Q: One other thing that critics have brought up is they claim that there are no new predictions in the argument that you and your colleagues set forth. Are there predictions that you can make from this different view of social evolution?
A: My book, The Social Conquest of Earth, is filled with them.
Q: What would be a couple predictions?
A: You mean in terms of group versus individual level selection? Yeah. What it is, is more of a—Rather than an a-prioristic application of group selection as it is the use of group selection to explain what actually happened. And that is, you piece together only by the close examination of the biology of the various stages leading up to advanced social behavior. That’s the best I can say right now.
Multi-level selection theory is undeveloped, essentially, most undeveloped because it has been almost abandoned due to the dominance of inclusive fitness theory.

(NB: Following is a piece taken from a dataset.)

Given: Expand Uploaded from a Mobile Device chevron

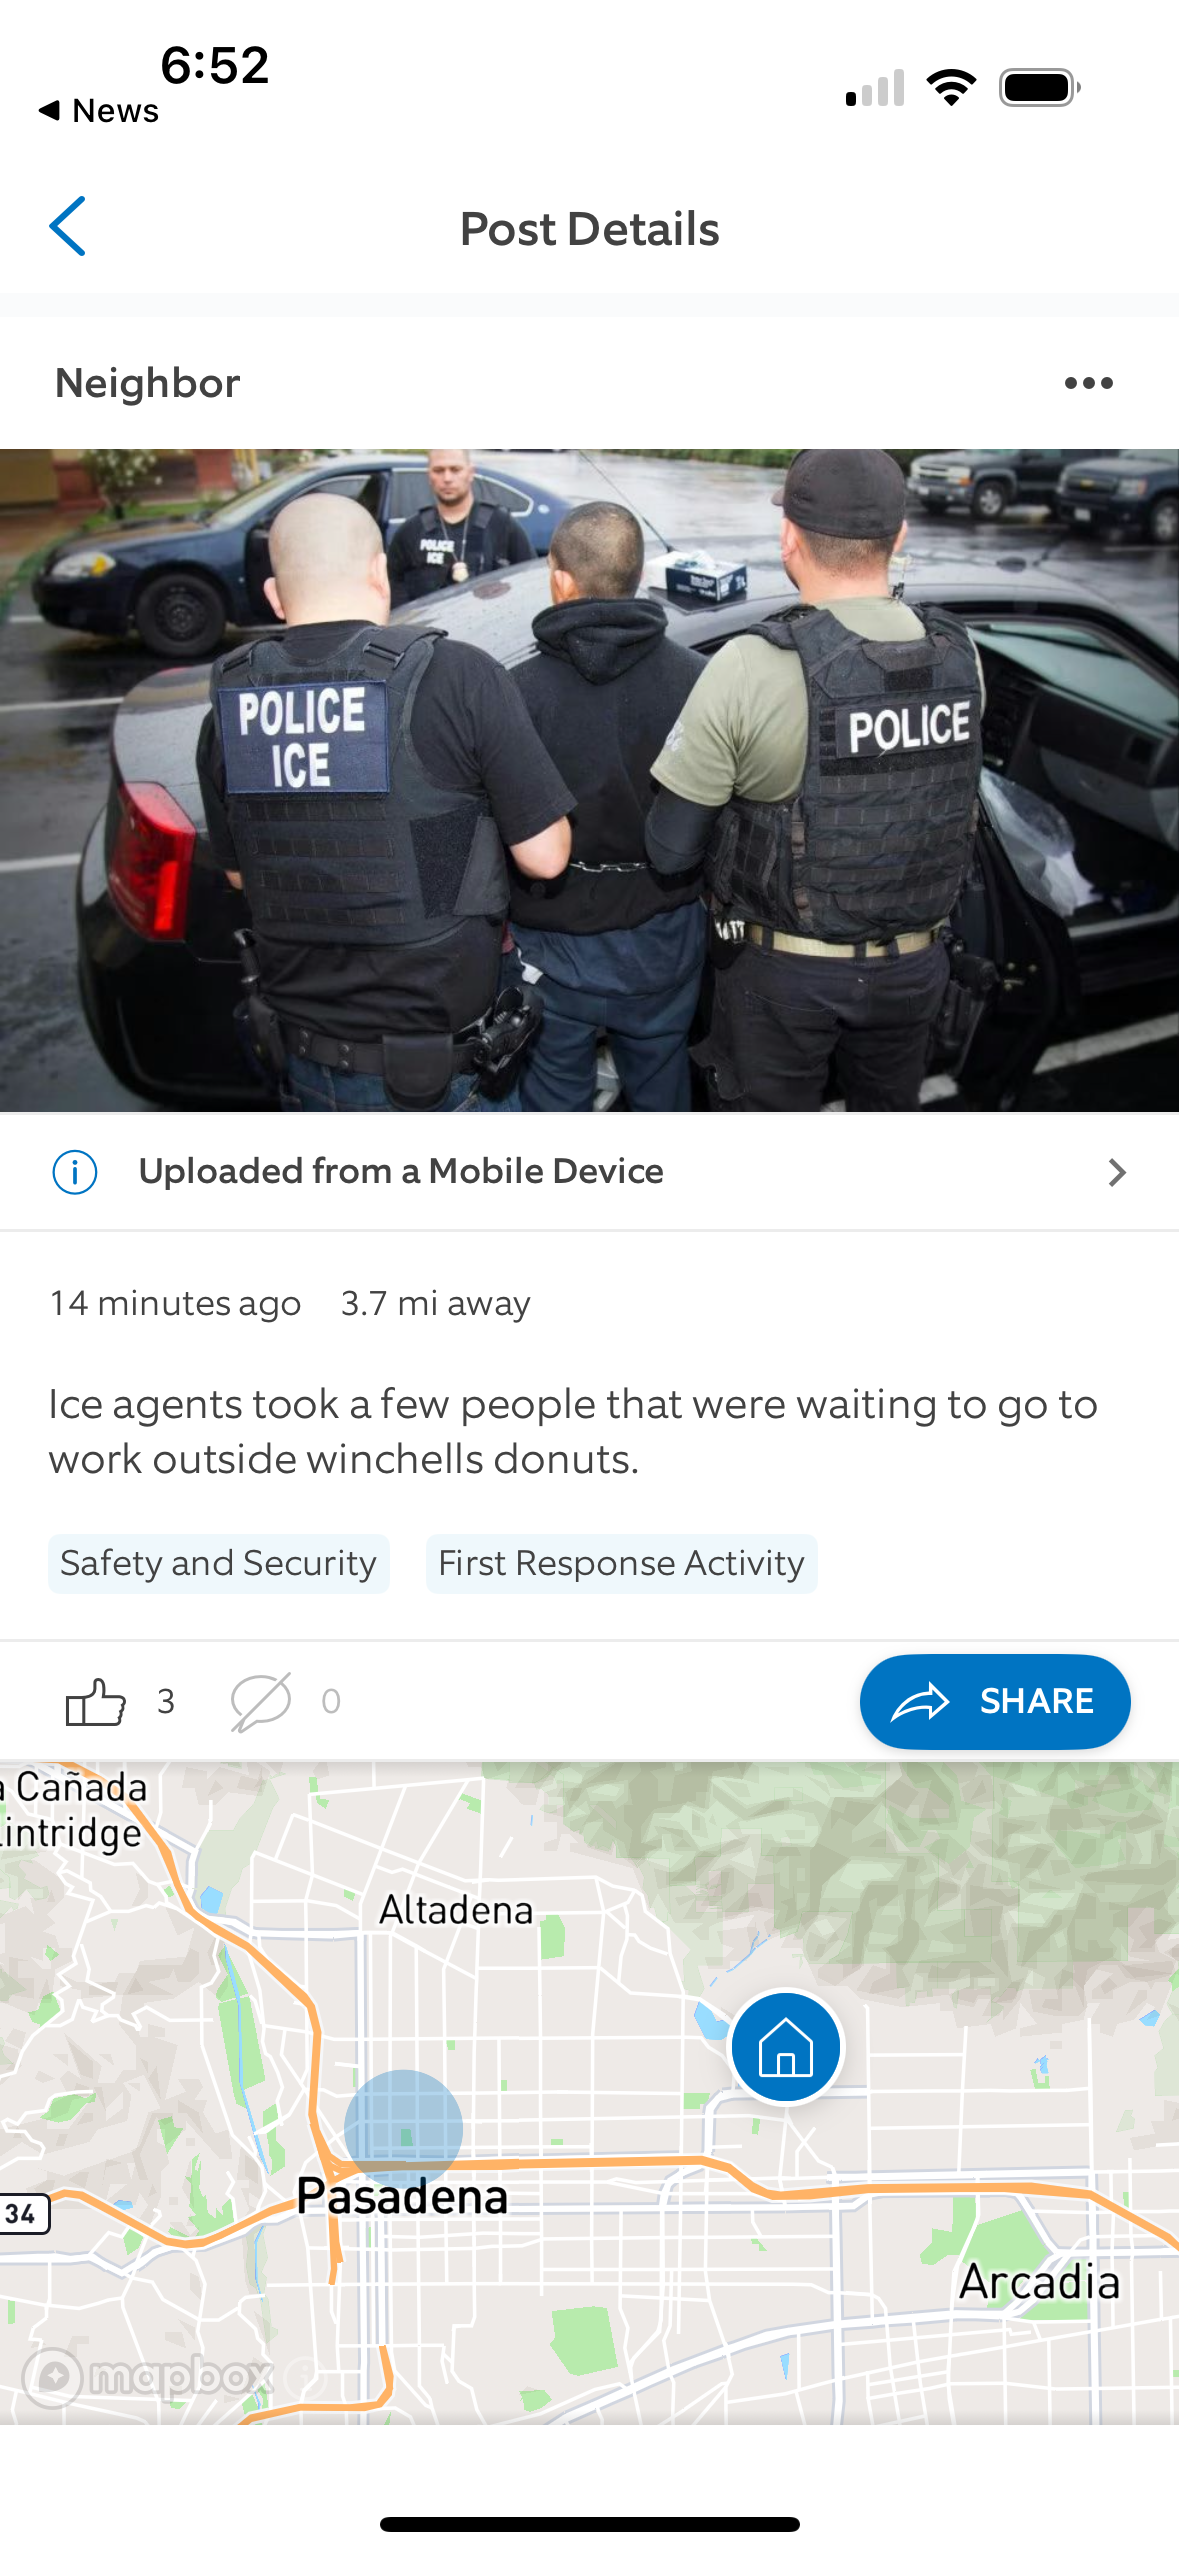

I think inclusive fitness theory has been rejected and now we have every reason to return to a multi level selection theory and develop it. And Martin Novak is beginning to do that to some extent and to develop a rejuvenated, multilevel selection theory.
So I think at this point multi-level selection now is open to development without the inhibition of inclusive fitness theory–may I use the expression the deadweight of inclusive fitness theory — will, I believe, from this point on be developed and tested in a proper way.